According to Le Grange, the first challenge that needs to be addressed is that clients feel that there is insufficient information that is being provided to them by retirement funds and advisers. Whether this is a fair criticism of the industry is debateable. TCF states that clients must always be well informed and that any planning for retirement needs to be done off the back of a financial needs analysis. There is sufficient information in the industry that prepares clients for the retirement journey.
“When there is information, the most common criticism is that there is a lot of jargon in a policy. Certain clients feel that the only time that they are aware of this jargon is when they receive a benefit funds statement and that they are often clueless when reading it,” said Le Grange.
This leads to the fact that these clients feel isolated within their funds and at times feel lost or disorientated.
What clients want
Often, advisers are not aware about what clients want out of their retirement journey. In fact, solving this equation is seen as the Holy Grail for many insurers.
“This is where Big Data plays a massive role in the industry. Data has shown Sanlam that clients want to use technology-based platforms to find out more about the insurers values and to conduct basic transactions like changing personal details. They then want to engage with advisers when it comes to information and guidance.
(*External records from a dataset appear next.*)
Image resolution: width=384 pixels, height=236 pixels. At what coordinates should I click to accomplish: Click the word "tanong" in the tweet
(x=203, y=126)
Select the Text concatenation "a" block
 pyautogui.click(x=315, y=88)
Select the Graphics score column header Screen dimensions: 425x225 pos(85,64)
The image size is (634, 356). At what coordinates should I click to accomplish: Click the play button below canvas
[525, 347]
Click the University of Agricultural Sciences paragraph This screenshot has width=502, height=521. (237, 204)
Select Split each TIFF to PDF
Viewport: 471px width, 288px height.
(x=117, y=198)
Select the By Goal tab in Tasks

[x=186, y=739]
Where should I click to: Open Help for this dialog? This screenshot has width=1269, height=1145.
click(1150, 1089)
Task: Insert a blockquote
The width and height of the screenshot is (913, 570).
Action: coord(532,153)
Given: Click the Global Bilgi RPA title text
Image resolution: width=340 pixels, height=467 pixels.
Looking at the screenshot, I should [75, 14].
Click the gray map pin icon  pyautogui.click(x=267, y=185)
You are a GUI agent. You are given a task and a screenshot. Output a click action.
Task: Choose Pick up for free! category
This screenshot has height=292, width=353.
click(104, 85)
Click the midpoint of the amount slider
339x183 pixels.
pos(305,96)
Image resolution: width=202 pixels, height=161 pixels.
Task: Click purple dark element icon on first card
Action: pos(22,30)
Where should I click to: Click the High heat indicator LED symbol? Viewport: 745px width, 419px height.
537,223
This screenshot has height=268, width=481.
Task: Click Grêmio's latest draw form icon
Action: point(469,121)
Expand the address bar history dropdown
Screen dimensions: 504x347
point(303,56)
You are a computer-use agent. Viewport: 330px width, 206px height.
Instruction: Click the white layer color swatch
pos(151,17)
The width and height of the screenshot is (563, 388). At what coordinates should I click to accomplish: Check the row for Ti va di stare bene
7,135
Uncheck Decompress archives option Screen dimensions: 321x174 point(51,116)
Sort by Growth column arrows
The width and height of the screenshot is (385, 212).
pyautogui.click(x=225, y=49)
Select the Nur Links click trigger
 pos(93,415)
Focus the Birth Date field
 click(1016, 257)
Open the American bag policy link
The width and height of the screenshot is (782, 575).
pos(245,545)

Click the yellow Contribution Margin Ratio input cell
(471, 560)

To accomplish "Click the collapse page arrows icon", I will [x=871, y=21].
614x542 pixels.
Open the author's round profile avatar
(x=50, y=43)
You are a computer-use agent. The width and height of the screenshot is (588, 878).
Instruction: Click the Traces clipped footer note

Finally, they want to be assured that they will have access to trusted financial advice. This is how personalisation needs to take place,” said Le Grange.
He added that a significant change that does need to happen in the industry is that insurers need to rethink the value of written communication as clients feel that it is becoming ineffective when it comes to engagement and influencing behaviour.
The end of the line
In the past, retirement-based advice was provided to a client up until the day of retirement. Thereafter, clients were left to their own devices. A key change in this was when the Default Regulations stipulated that a company needs to provide Retirement Benefits Counselling following retirement.
However, the Default Regulations do not stipulate how this advice needs to take place. Le Grange points out that while 88% of respondents to a recent Sanlam Survey pointed out that Retirement Benefits Counselling will go a long way in improving retirement outcomes, there needs to be a standardised way in which this occurs which needs to be driven by value.
According to research done by Sanlam, when it comes to stand alone funds, 51% of the Retirement Benefits Counselling communication is written while 25% is provided by an employee benefits consultant.
There must be some value in written communication when it comes to Retirement Benefits Counselling or else the Financial Sector Conduct Authority (FSCA) would never have approved it. However, there is some value in Le Grange’s feelings that there needs to be a standardised approach which is driven by the client’s best interests.